Oscar Pereira de Menezes

(Publicado no "A Razão" em setembro de 1965

A civilização que caracteriza o século atual está evidentemente eivada de tremendas contradições, porque saindo de uma época em que predominavam velhas concepções, sofreu o choque na reforma dos padrões estabelecidos, reformulando conceitos e abolindo a estreita maneira de apreciar o homem em conjunto como elemento primordial ao progresso.

Passada essa fase, em que a liberdade era ficção e o domínio pela força era tudo, permaneceram alguns resíduos nocivos em ebulição, afetando a nova estrutura industrial que surgira.

Embora as causas que motivaram a revolução social ainda em marcha tenham quase desaparecido, os efeitos perduram e só pouco a pouco vão caindo, pela força criadora da inteligência humana.

Instituições seculares viram seu prestígio abalado, demonstrando que necessitam adaptar-se a preceitos novos, para não serem aniquiladas.

É que não mais cabe ao homem viver egoisticamente, sem objetivos superiores e humanos, sem atender os imperativos das necessidades, sem promover de alguma forma a melhoria da comunidade.

Jamais se poderá conceber atualmente que a exploração contrarie o trabalho honesto e o esforço bem planejado; que privilégios existam abafando consciências sadias, ou beneficiando açambarcadores ávidos de lucros ilícitos.

Este é sem dúvida o drama em que vive o mundo moderno, despido ainda de critérios relevantes e definidos, em que uns tanto esbanjam fortunas, malbaratam o tempo em coisas nocivas e inúteis, e outros, por ausência de recursos, definham e às vezes morrem à míngua, sem que alguém os socorra em tempo.

Se os países necessitam ajudar-se mutuamente, com mais razão devem fazê-lo os indivíduos de uma coletividade, sob pena de viverem em constantes atritos de interesses.

Ninguém deve viver insulado dentro de si mesmo, sem cooperar com alguém.
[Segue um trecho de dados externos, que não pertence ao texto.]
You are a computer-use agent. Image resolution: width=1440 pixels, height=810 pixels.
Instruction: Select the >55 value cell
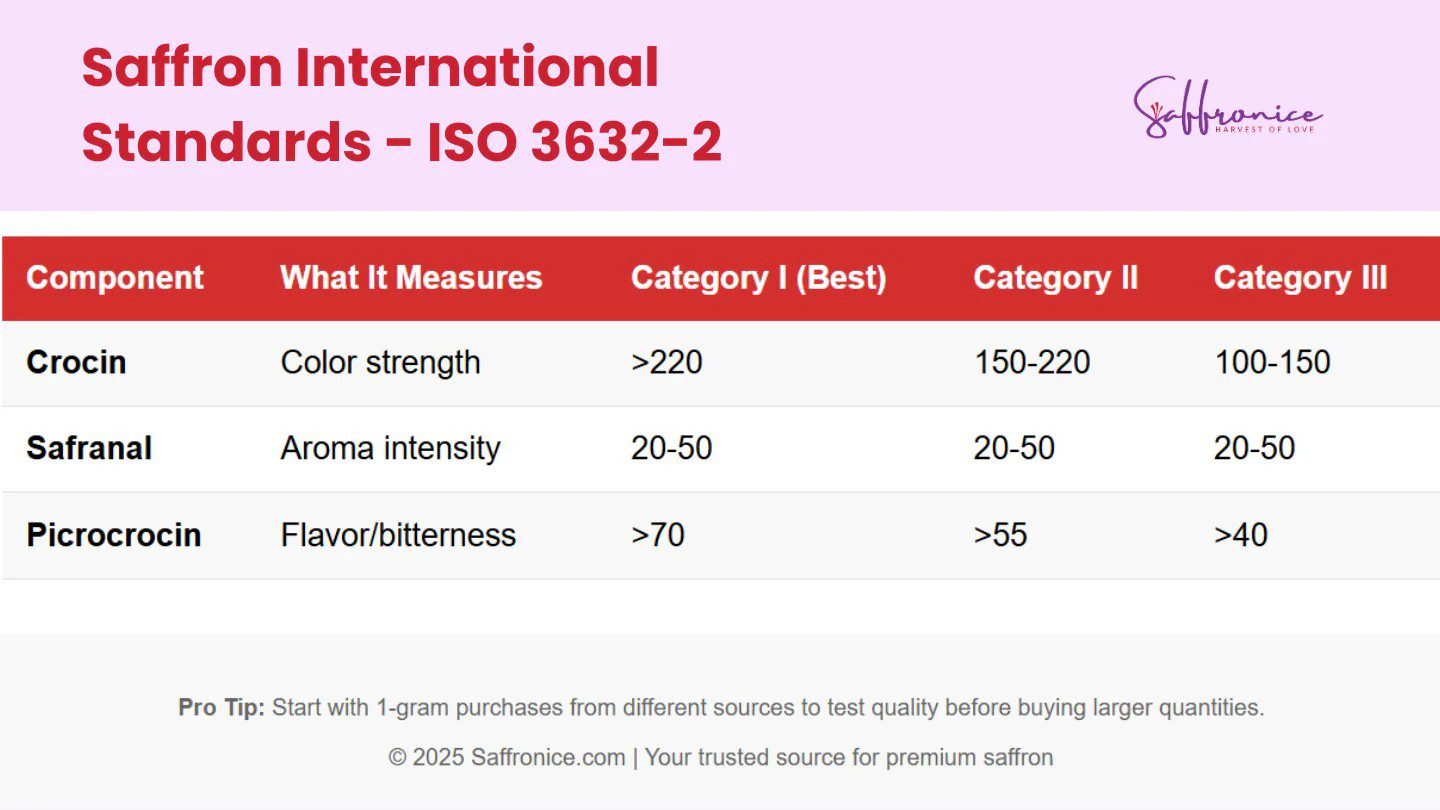[x=1000, y=535]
Todos, sendo parte da mesma humanidade, precisam estabelecer clima de compreensão e laços de boas relações, para que haja paz e felicidade.

O objetivo da vida é um só: o cultivo da virtude, não se colocando à margem os bons princípios, tornando-se necessária a participação de todos nas coisas que produzam bem-estar, que os incentivem e permitam melhor aproveitamento nas ações.

É unicamente assim que se poderá dar impulso a nova civilização e apresentá-la como força atuante, na remodelação do homem, quer moral, quer espiritualmente. Este é o caminho capaz de garantir a sua estabilidade social, cimentando a compreensão e proporcionando a segurança comum.